------ RECORDED DATA ------

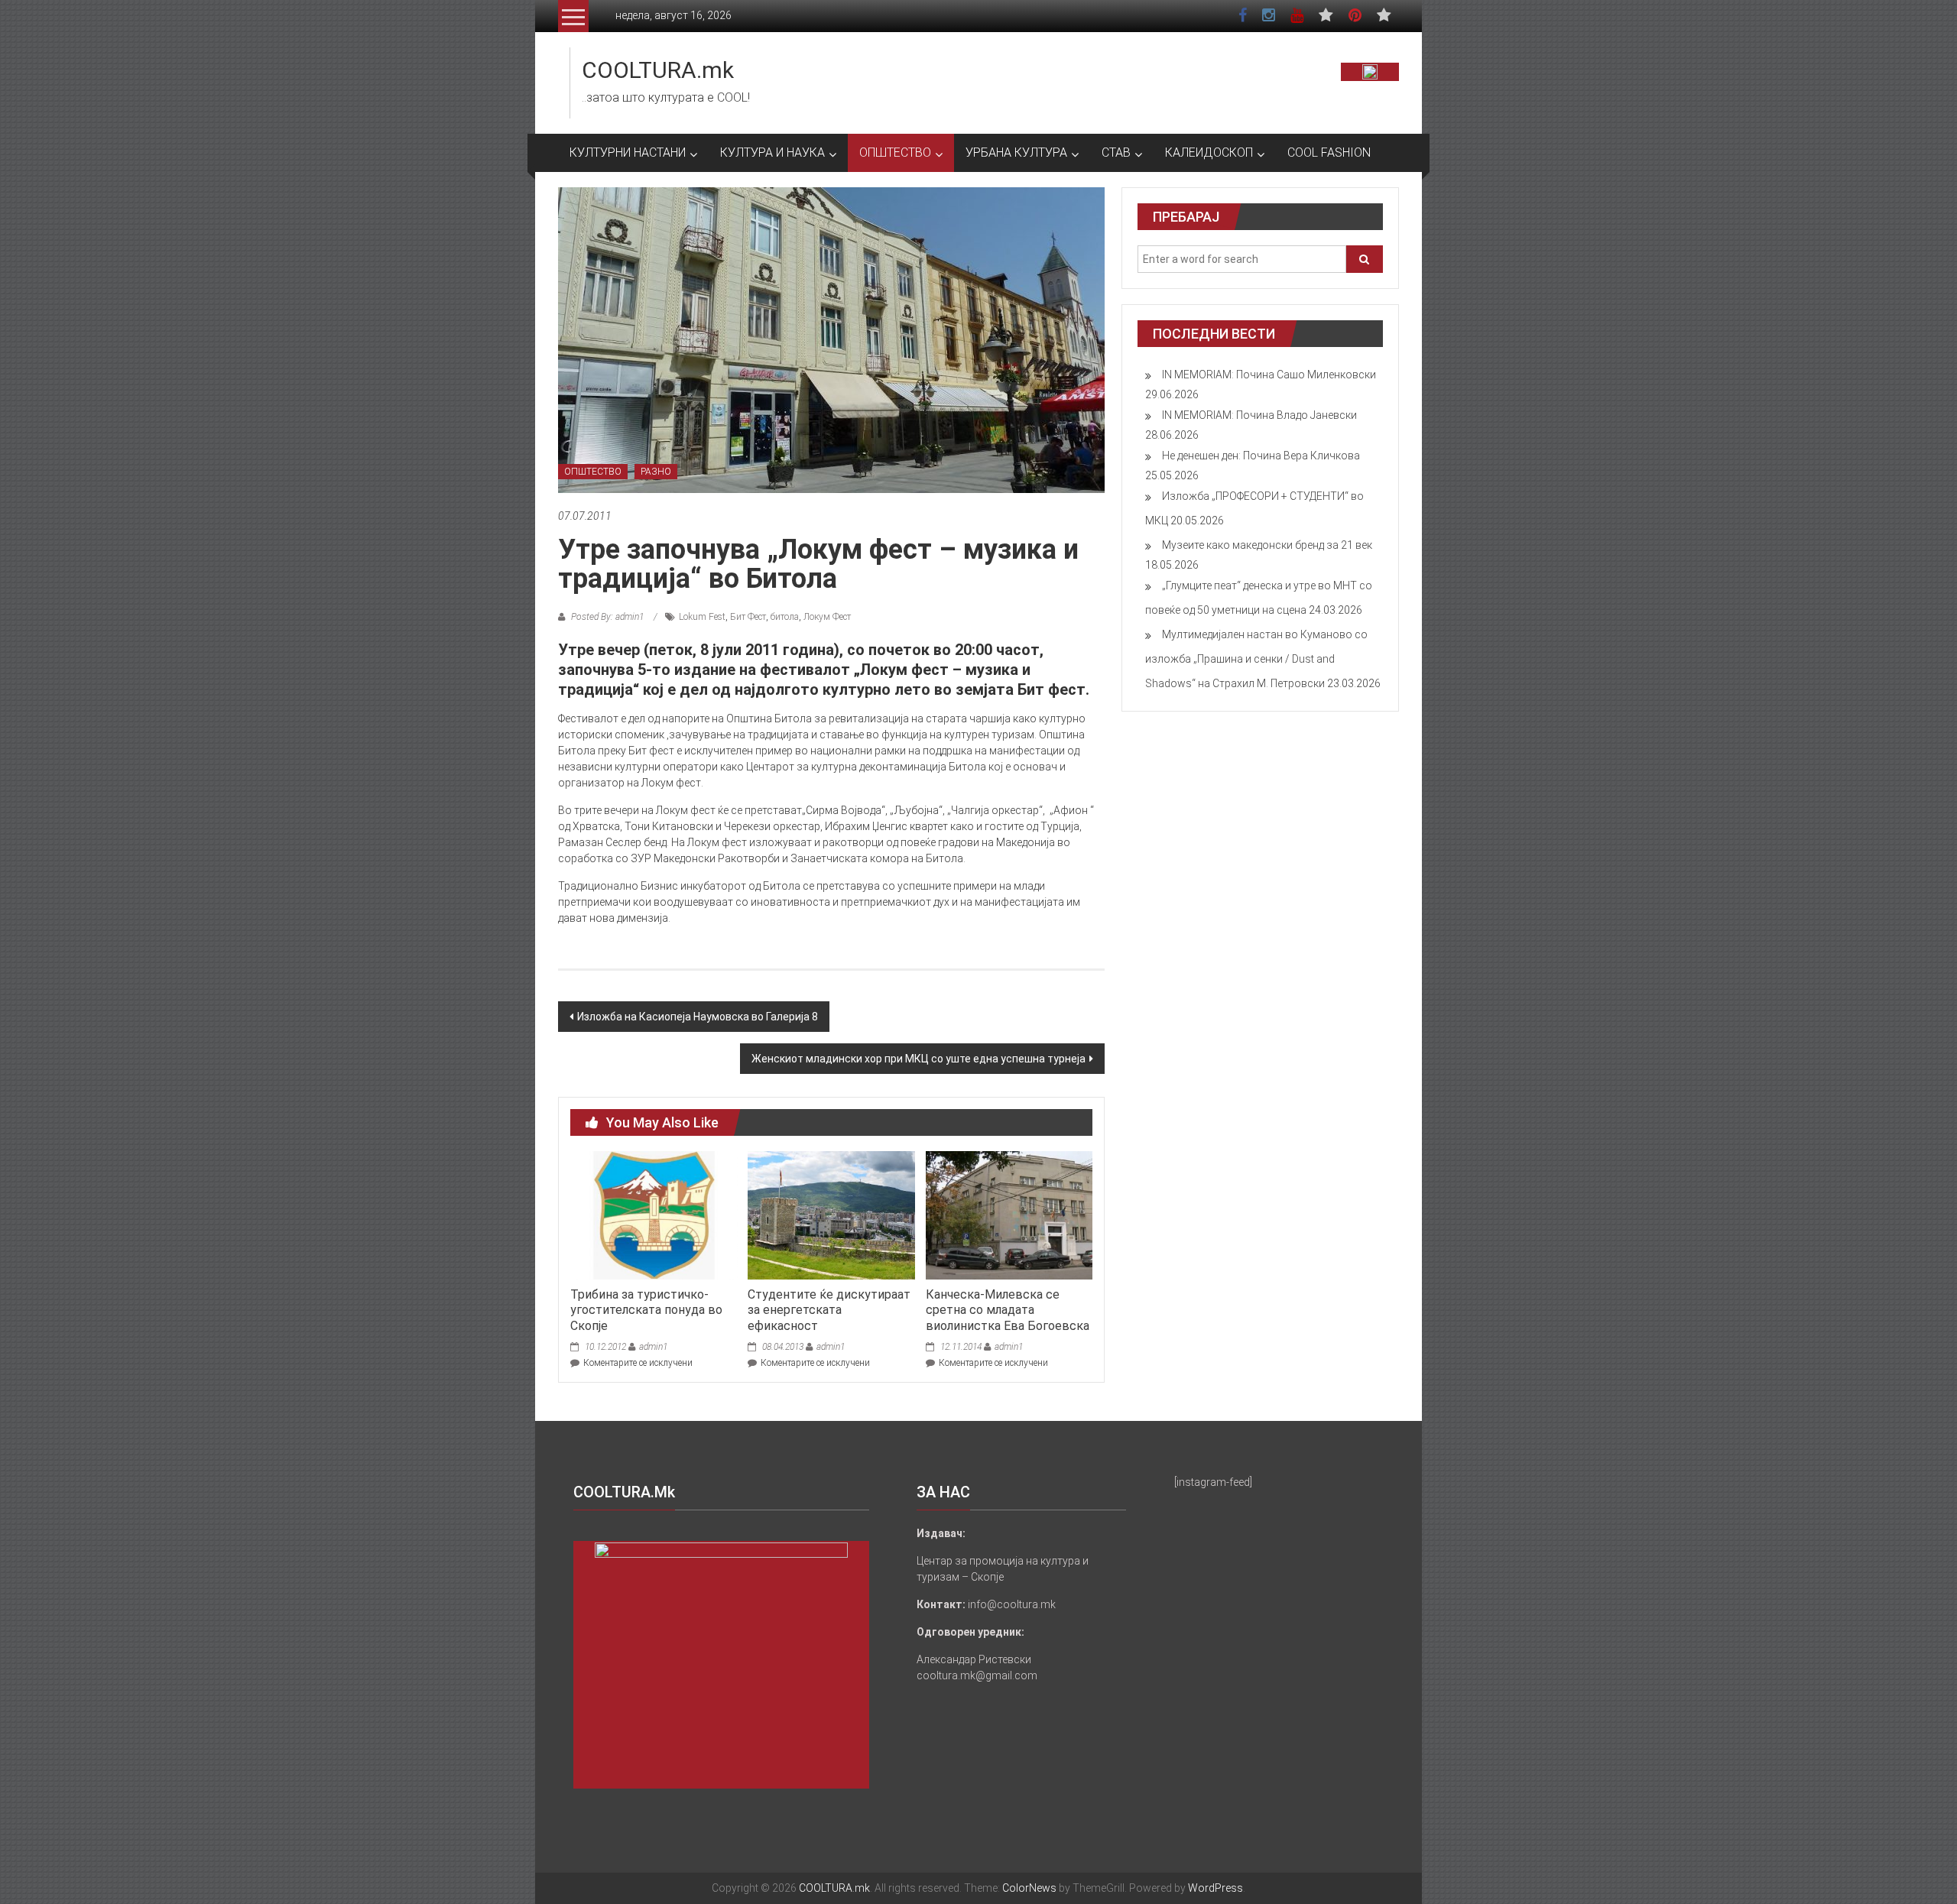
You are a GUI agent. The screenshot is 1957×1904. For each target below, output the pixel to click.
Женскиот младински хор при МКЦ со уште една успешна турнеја (918, 1059)
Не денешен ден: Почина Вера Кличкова (1261, 455)
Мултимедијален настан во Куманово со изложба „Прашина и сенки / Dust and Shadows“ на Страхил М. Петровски (1256, 658)
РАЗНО (656, 471)
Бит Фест (748, 616)
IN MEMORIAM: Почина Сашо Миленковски (1269, 374)
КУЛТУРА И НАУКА (772, 152)
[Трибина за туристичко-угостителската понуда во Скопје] (653, 1214)
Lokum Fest (702, 616)
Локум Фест (827, 616)
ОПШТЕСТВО (895, 152)
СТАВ (1116, 152)
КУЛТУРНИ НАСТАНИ (628, 152)
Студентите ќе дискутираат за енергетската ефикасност (829, 1310)
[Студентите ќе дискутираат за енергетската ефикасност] (831, 1214)
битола (785, 616)
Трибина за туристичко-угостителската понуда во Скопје (646, 1310)
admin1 (653, 1346)
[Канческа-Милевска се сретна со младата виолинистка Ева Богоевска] (1009, 1214)
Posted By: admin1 (607, 616)
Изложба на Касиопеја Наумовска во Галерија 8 (697, 1016)
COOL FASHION (1329, 152)
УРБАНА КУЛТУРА (1016, 152)
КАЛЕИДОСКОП (1209, 152)
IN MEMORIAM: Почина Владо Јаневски (1259, 415)
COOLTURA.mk (658, 70)
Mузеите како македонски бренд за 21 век (1267, 545)
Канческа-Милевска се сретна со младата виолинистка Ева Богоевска (1007, 1310)
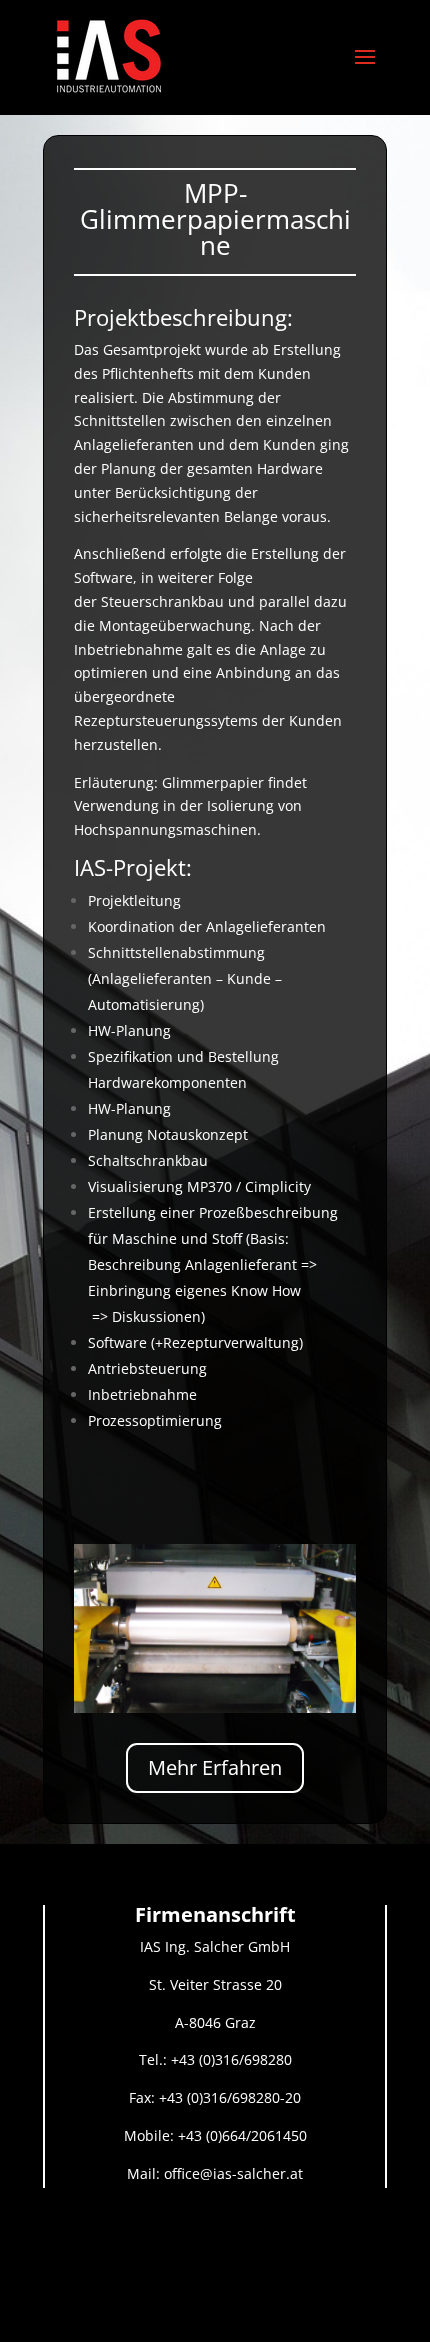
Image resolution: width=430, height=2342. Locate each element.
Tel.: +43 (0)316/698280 (215, 2059)
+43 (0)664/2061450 (242, 2135)
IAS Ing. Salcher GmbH (215, 1946)
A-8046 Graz (215, 2022)
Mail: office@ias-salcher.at (215, 2173)
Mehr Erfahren (215, 1767)
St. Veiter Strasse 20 (215, 1984)
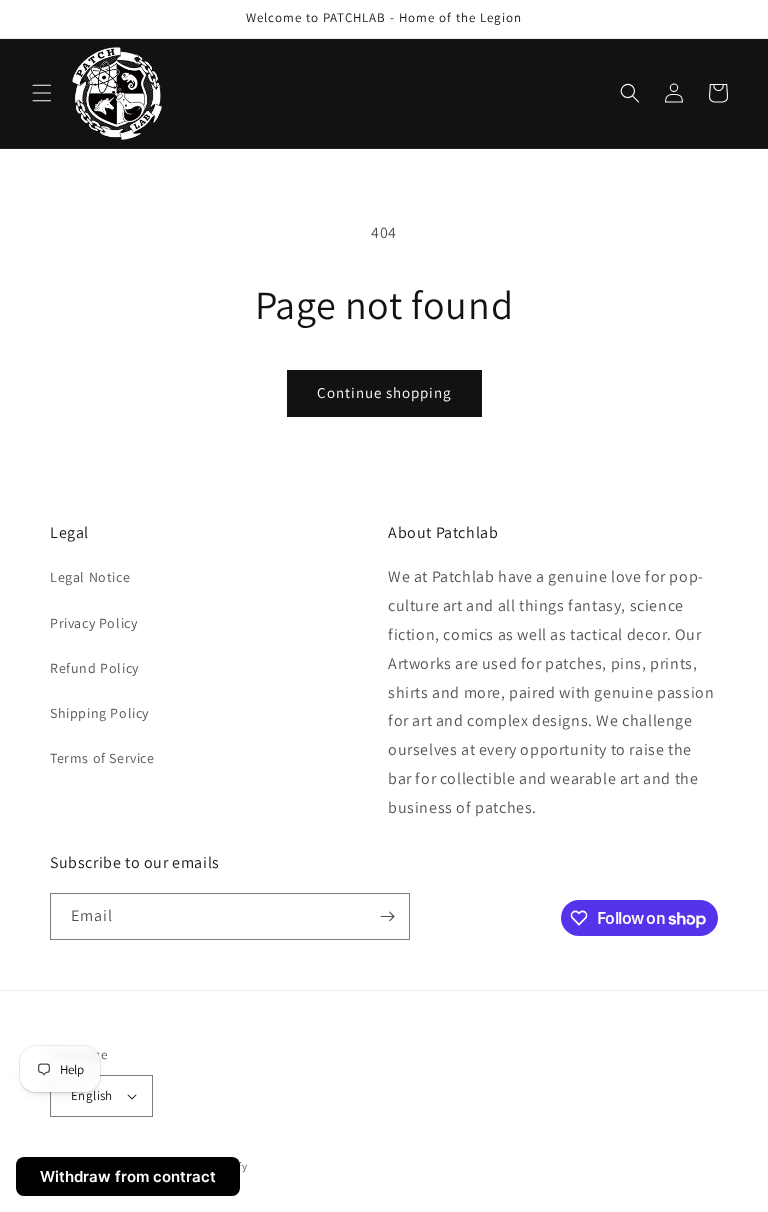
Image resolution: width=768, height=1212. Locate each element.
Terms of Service (102, 758)
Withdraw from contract (128, 1176)
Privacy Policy (93, 623)
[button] (42, 93)
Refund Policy (94, 668)
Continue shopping (384, 392)
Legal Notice (90, 577)
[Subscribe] (387, 916)
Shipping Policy (99, 713)
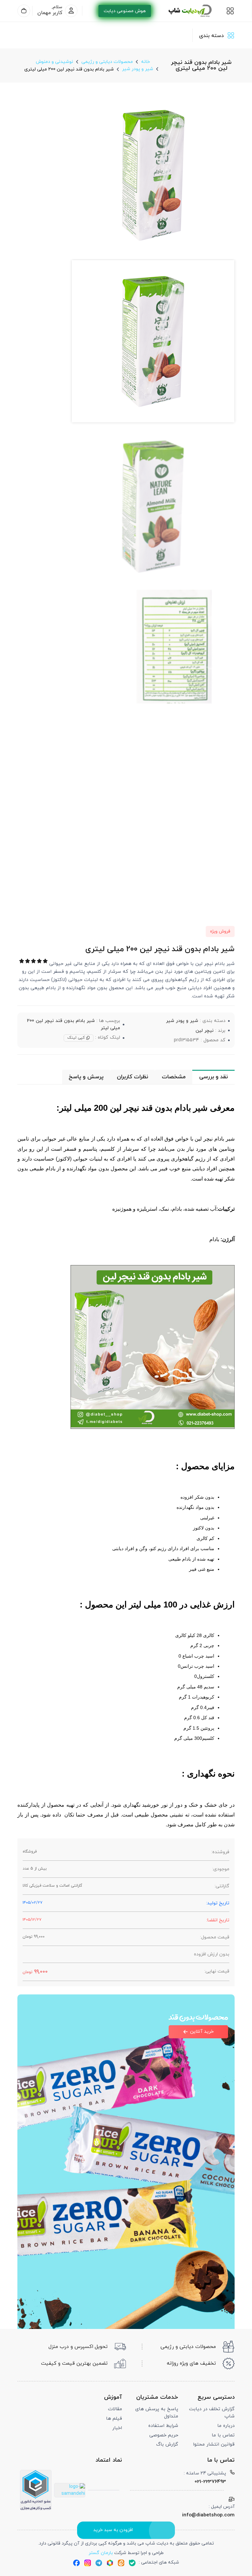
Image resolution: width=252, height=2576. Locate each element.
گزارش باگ (167, 2444)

------

### TASK OBJECTIVE
Above are the records; copy exactly the lines from the line with "admin1 (653, 1346)" through the line with "IN MEMORIAM: Почина Владо", both included.

### THE ANSWER
admin1 (653, 1346)
[Канческа-Милевска се сретна со младата виолинистка Ева Богоевска] (1009, 1214)
Posted By: admin1 (607, 616)
Изложба на Касиопеја Наумовска во Галерија 8 (697, 1016)
COOL FASHION (1329, 152)
УРБАНА КУЛТУРА (1016, 152)
КАЛЕИДОСКОП (1209, 152)
IN MEMORIAM: Почина Владо Јаневски (1259, 415)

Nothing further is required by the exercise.